Donnerstag, 29. Juli 2021

Henryk Broder, lautstarke Gesinnung und die Lippen von Jan Kasprowicz

Regelmäßig arbeiten sich die Hüter der politischen Korrektheit an Henryk M. Broder ab.  Er bietet die beinahe perfekte Projektionsfläche für die Wettbewerber um die größte Empörung im Dienste „der guten Sache“, weil er gerne provoziert und die von jenen Hütern festgelegten Grenzen überschreitet. Wieso tut er das? Was veranlasst ihn zu den Äußerungen wie diese: "Sagen wir, wie es ist: Der Antifaschismus ist der Faschismus des 21. Jahrhunderts"? 
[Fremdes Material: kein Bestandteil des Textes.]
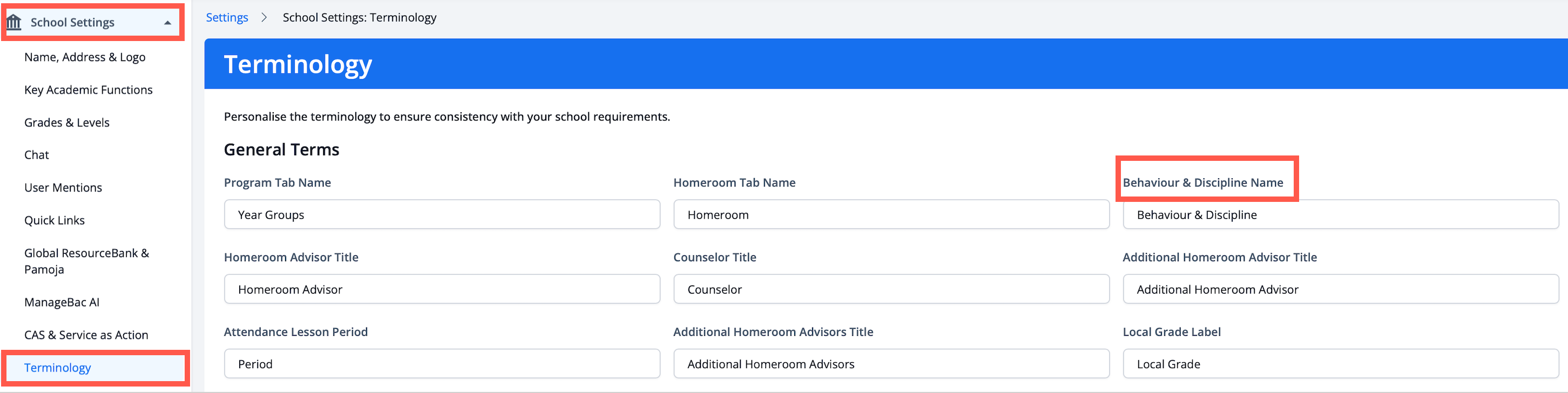Edit the Homeroom Advisor Title field
Viewport: 1568px width, 393px height.
click(x=442, y=289)
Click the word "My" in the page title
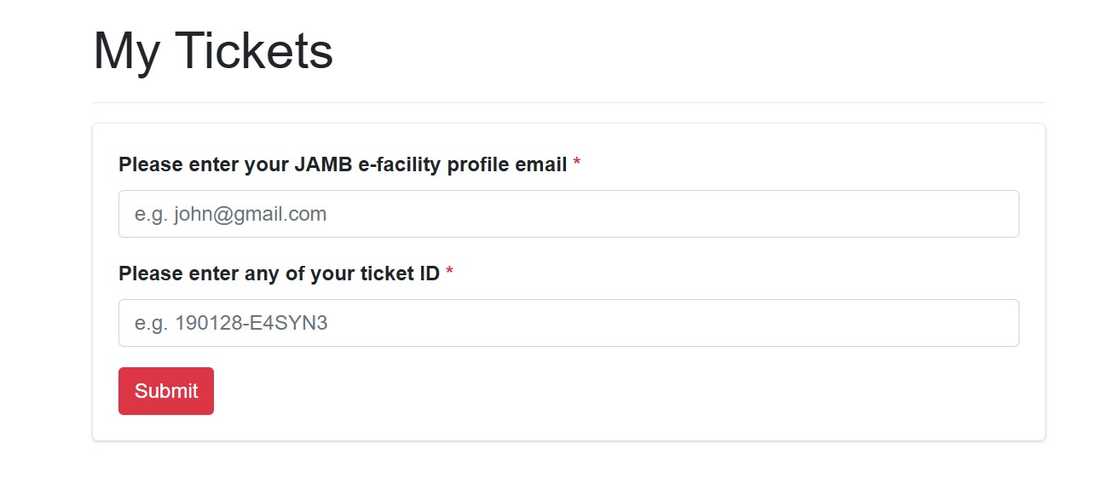 tap(127, 51)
Von mir bekommt Ihr keine Antwort darauf, weil ich die Motive von Herrn Broder nicht kenne. Ich freue mich aber, dass es ihn gibt. Lieber jemand, der über die Stränge schlägt, als eine Armee von Konformisten. 
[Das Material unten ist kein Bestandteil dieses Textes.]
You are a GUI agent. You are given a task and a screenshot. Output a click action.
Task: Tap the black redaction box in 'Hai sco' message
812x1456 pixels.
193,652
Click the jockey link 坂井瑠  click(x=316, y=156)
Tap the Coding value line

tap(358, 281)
 Wir dürfen ihn nie aus den Augen verlieren. 
Egal in welcher Verkleidung er erscheint.

Ein Fass Salz

Zurück zum oben zitierten Satz über Faschismus und Antifaschismus. Müssen wir jene Begriffe neu und zeitgemäß definieren? Tun wir das aber nicht andauernd? Diesbezüglich beschäftigt mich stets die Diskrepanz zwischen mehr oder weniger lautstark geäußerten Gesinnung und oft verborgenen und widersprüchlichen Einstellungen. Denn auf die Lippenbekenntnisse bin ich stark allergisch, genauso wie Jan Kasprowicz (1860 - 1926), ein polnischer Poet, der sich über geheuchelten Patriotismus ärgerte:  


"Selten berührt meine Lippen - 

Was ich hier heute bekenne -

Der mit Blut getränkte und

Kostbarste Klang: Vaterland.


Ich sah Händler im Wettstreit,

Auf den Plätzen versammelt,

Wie sie sich gegenseitig überbieten,

Wer es lauter herausschreit.“

Und nochmals das Original:

„Rzadko na moich wargach 

Niech dziś to warga ma wyzna -

Jawi się krwią przepojony,

Najdroższy wyraz: Ojczyzna.

 

Widziałem, jak się na rynkach

Gromadzą kupczykowie,

Licytujący się wzajem,

Kto Ją najgłośniej wypowie.”


Knapp und platt könnte man sagen, dass das Gelaber kaum zählt, die Gefühle und das Herz umso mehr. Die springen jedoch nicht sofort ins Auge. Darin besteht also die größte Schwierigkeit, das wahre Gesicht der lieben Nächsten zu enthüllen. Um einen Menschen wirklich kennenzulernen, muss man mit ihm gemeinsam ein ganzes Fass Salz aufessen, sagen die Polen und meinen damit, die unendliche Zeit, die man dafür braucht. 

Meister der Täuschung

Und was ist mit dem Faschismus? Er ist ein Meister der Täuschung, schon immer gewesen. Somit muss ich Henryk Broder in diesem Punkt recht geben: der Faschismus zögert nicht, die Maske des Antifaschismus aufzusetzen, wenn es ihm nützt. 

Er ist ein lebensgefährlicher Gegner. Mit gutgemeinten Aufrufen und Ritualisierung des Denkens lässt er sich kaum bekämpfen. Unsere Bequemlichkeit im Denken und Handeln ist seine persönliche Freundin. 

Indessen dürfen wir ihn nie aus den Augen verlieren. Egal in welcher Verkleidung er erscheint. Mit der Stärkung der Demokratie und dem ununterbrochenen Einsatz für Menschenrechte und Freiheit können wir ihn in Schach halten.